*INSTRUÇÕES E REQUISITOS*. No texto sobre o concurso do hino, por que o crítico Oscar Guanabarino defendeu a manutenção do velho Hino Nacional?

*TEXTO PARA LEITURA*.
——————

Intelectuais adeptos do positivismo (filosofia que fazia uso da ciência para
explicar o mundo), que tinham forte influência sobre o Exército e o governo,
argumentavam que a tradição era importante para definir o presente e o futuro e
não poderia ser apagada na marra.
Os
críticos musicais, por sua vez, temiam que aparecessem no concurso apenas
melodias medíocres, não condizentes com a grandeza da pátria. A maior reação
veio do crítico Oscar Guanabarino. Segundo ele, muitas das composições
inscritas eram “música de dança”, e o concurso deveria ser cancelado.
“Aqueles
hinos atestam a ignorância completa de seus autores em matéria de arte musical,
procurando apenas renome adquirido pela adoção de sua frívolas e irrisórias
melodias como hino”, escreveu.
Guanabarino
defendeu a manutenção do velho Hino Nacional, pois, segundo ele, sua melodia
representava o Brasil, e não dom Pedro II ou o Império.

——————

*REGISTROS EXTRAÍDOS*.
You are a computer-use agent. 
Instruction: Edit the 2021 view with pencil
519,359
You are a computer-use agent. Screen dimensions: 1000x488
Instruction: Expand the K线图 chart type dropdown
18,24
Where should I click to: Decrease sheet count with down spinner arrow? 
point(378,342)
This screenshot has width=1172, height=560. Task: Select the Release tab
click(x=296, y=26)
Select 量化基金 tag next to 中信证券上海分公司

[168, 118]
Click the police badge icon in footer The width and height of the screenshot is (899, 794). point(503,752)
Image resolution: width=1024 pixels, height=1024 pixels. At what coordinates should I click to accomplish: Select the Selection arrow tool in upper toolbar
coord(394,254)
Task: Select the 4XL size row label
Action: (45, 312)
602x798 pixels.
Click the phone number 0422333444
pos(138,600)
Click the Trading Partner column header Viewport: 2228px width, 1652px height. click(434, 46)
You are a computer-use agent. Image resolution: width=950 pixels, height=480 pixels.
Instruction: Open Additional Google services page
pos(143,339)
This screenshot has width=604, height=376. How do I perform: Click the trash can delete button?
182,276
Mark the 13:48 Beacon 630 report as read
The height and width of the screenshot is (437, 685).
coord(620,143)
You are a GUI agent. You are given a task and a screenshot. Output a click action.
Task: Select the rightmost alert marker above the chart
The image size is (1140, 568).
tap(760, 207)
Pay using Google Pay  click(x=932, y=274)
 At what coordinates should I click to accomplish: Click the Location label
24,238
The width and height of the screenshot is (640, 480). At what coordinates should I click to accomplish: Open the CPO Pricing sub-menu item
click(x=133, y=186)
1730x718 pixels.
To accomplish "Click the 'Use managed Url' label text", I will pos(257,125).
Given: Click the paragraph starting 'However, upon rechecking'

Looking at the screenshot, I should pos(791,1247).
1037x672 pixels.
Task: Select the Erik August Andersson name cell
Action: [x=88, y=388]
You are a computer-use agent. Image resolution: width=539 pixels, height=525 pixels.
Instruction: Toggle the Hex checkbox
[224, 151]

——————

*RESULTADO FINAL*. Porque, segundo ele, a melodia do velho hino representava o Brasil, e não dom Pedro II ou o Império.